The crystal structure of the complexes of concanavalin A with 4'-nitrophenyl-alpha-D-mannopyranoside and 4'-nitrophenyl-alpha-D-glucopyranoside.

Concanavalin A (Con A) is the best-known plant lectin and has important in vitro biological activities arising from its specific saccharide-binding ability. Its exact biological role still remains unknown. The complexes of Con A with 4'-nitrophenyl-alpha-D-mannopyranoside (alpha-PNM) and 4'-nitrophenyl-alpha-D-glucopyranoside (alpha-PNG) have been crystallized in space group P2(1)2(1)2 with cell dimensions a = 135.19 A, b = 155.38 A, c = 71.25 A and a = 134.66 A, b = 155.67 A, and c = 71.42 A, respectively.
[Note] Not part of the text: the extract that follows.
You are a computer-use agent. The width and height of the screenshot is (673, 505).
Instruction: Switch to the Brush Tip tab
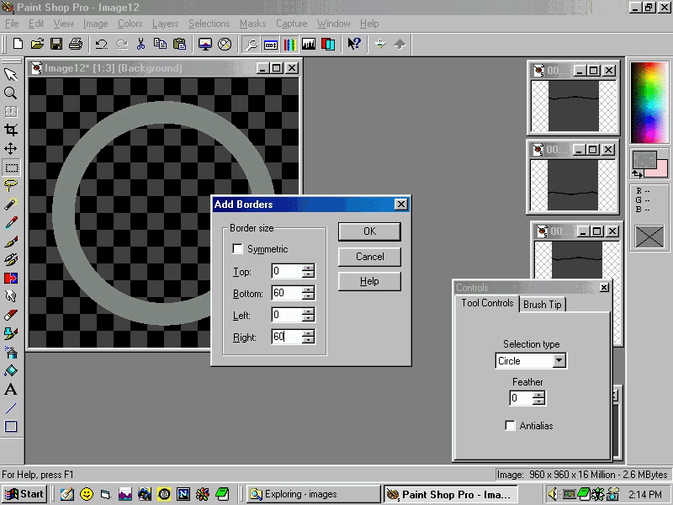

X-ray diffraction intensities to 2.75 A for the alpha-PNM and to 3.0 A resolution for the alpha-PNG complex have been collected. The structures of the complexes were solved by molecular replacement and refined by simulated annealing methods to crystallographic R-factor values of 0.185/0.186 and free-R-factor values of 0.260/0.274, respectively. In both structures, the asymmetric unit contains four molecules arranged as a tetramer, with approximate 222 symmetry. A saccharide molecule is bound in the sugar-binding site near the surface of each monomer. The nonsugar (aglycon) portion of the compounds used helps to identify the exact orientation of the saccharide in the sugar-binding pocket and is involved in major interactions between tetramers. The hydrogen bonding network in the region of the binding site has been analyzed, and only minor differences with the previously reported Con A-methyl-alpha-D-mannopyranoside complex structure have been observed. Structural differences that may contribute to the slight preference of the lectin for mannosides over glucosides are discussed. Calculations indicate a negative electrostatic surface potential for the saccharide binding site of Con A, which may be important for its biological activity. It is also shown in detail how a particular class of hydrophobic ligands interact with one of the three so-called characteristic hydrophobic sites of the lectins.